In the Power of Vulnerability, Dr. Brene’ Brown shares one of her mantras and it really resonated with me: “Don’t puff up, don’t shrink, stand your sacred ground.”  When I started to let go of the feeling that my identity was tied to my living situation, I immediately started to feel better.  Instead of being ashamed, I started offering up that my parents and I live together whenever the conversation with new acquaintances moved in that direction.  I tried not to say, ‘My parents live with ME’, and simply said, ‘My parents and I live in the same house.’  When I had dinner parties, I happily invited my parents to join in the festivities and the evenings seemed to go more smoothly as a result of our coordinated efforts.

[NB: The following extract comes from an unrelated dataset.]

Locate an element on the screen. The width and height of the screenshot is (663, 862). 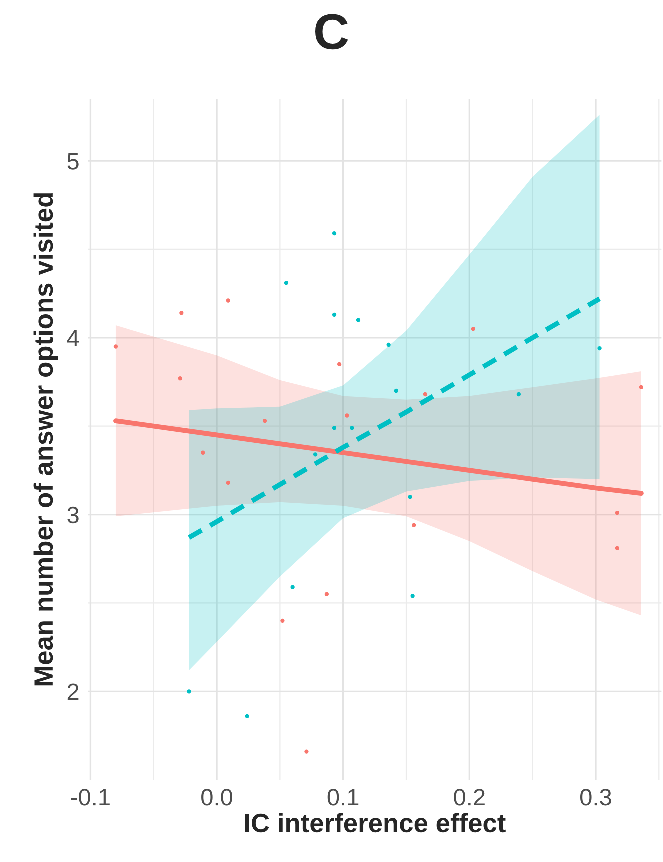
y-tick-label: 2 is located at coordinates (74, 692).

Two other nuggets from Dr. Brown’s audio book that hit me hard were: 1) We either own our story or we stand outside of it and hustle for our worthiness.  2) Authenticity is the daily practice of letting go of who we think we are supposed to be and embracing who we actually are.

How long was I going to let other people’s perceived attitudes about what life at my age is “supposed to look like” keep me from enjoying the good things I have?  Whose approval about my living situation was I hustling to achieve? When would I be enough?

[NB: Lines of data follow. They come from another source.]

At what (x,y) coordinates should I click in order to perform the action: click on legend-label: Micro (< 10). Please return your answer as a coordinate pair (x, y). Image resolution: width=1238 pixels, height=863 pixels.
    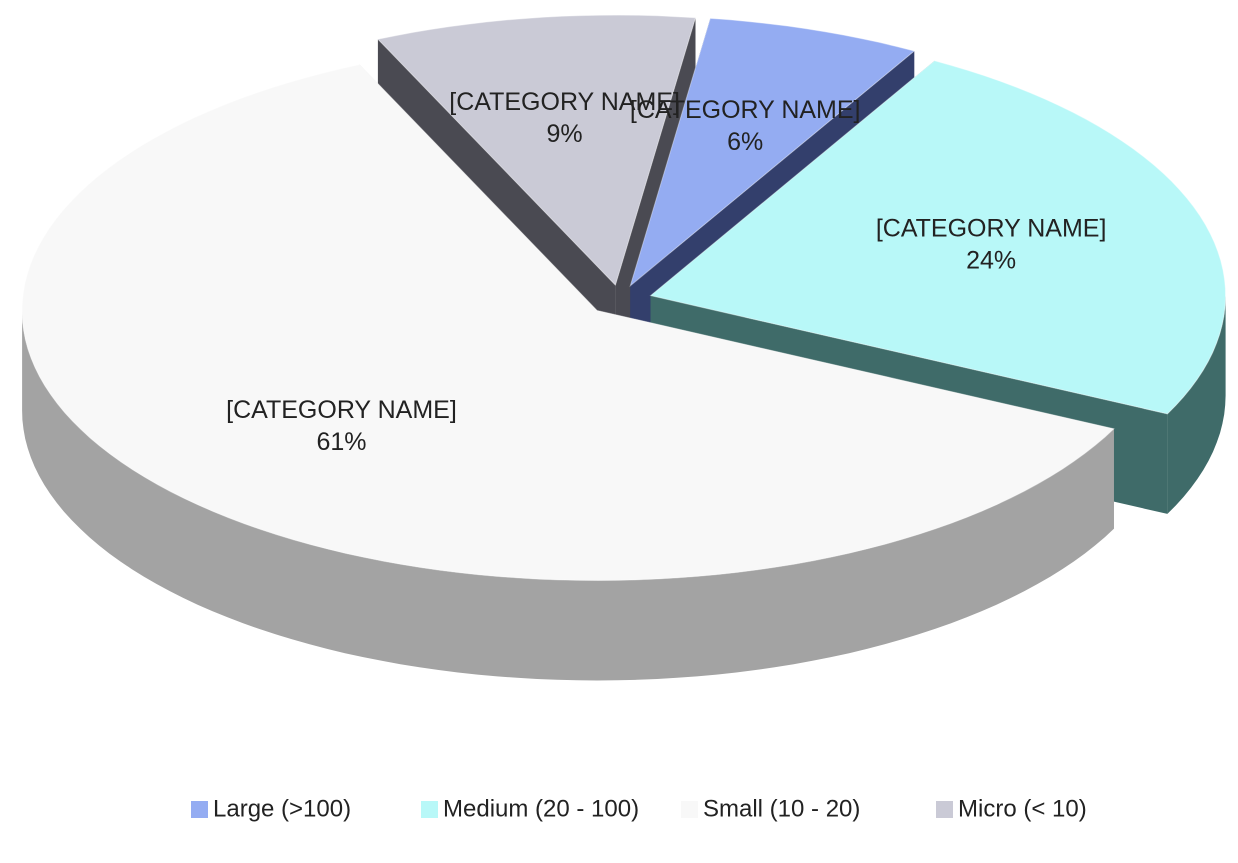
    Looking at the image, I should click on (1022, 808).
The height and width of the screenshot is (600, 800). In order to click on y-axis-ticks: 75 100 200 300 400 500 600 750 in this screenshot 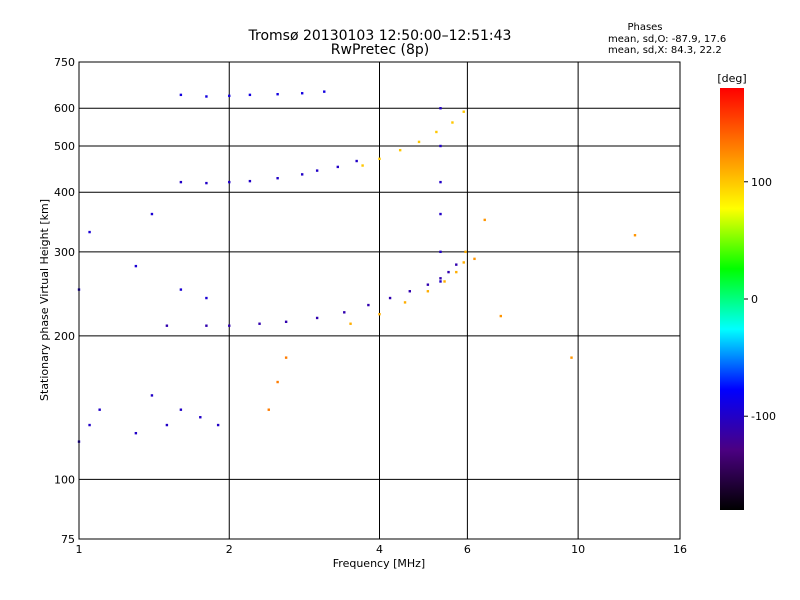, I will do `click(64, 301)`.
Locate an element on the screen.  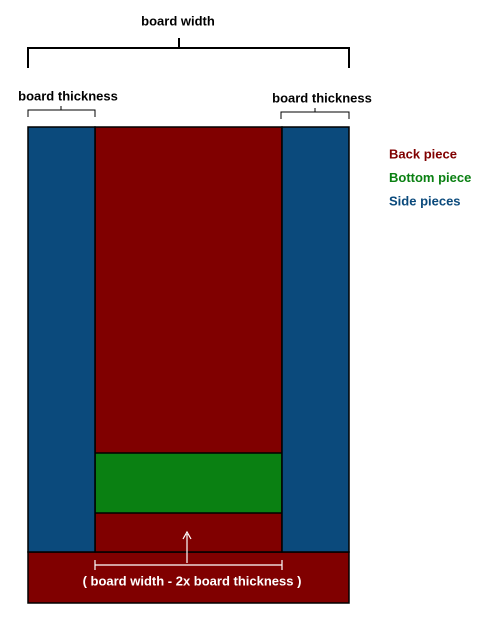
legend-label: Side pieces is located at coordinates (425, 200).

It was amazing how just a slight change in my thinking impacted how I felt.  Of course, just as I started getting more comfortable with this way of thinking, my parents found what they were looking for and made plans to move out!   

Looking back over the last few years, I wish I had come to these conclusions much sooner.  I have had to apologize to those 3 friends and my parents on more than one occasion. I AM happier having my house to myself again, but more for the opportunity to redecorate and spread out than because of what anyone might think of my living situation or by extension what they think of me.

The realization of how my attitude was impeding my happiness is helping me to look at other areas of my life where I have typically shrunk back because of feelings of shame.  I can’t wait to see where else I can shred these feelings and release the pain holding me back from the wholehearted living I have longed for.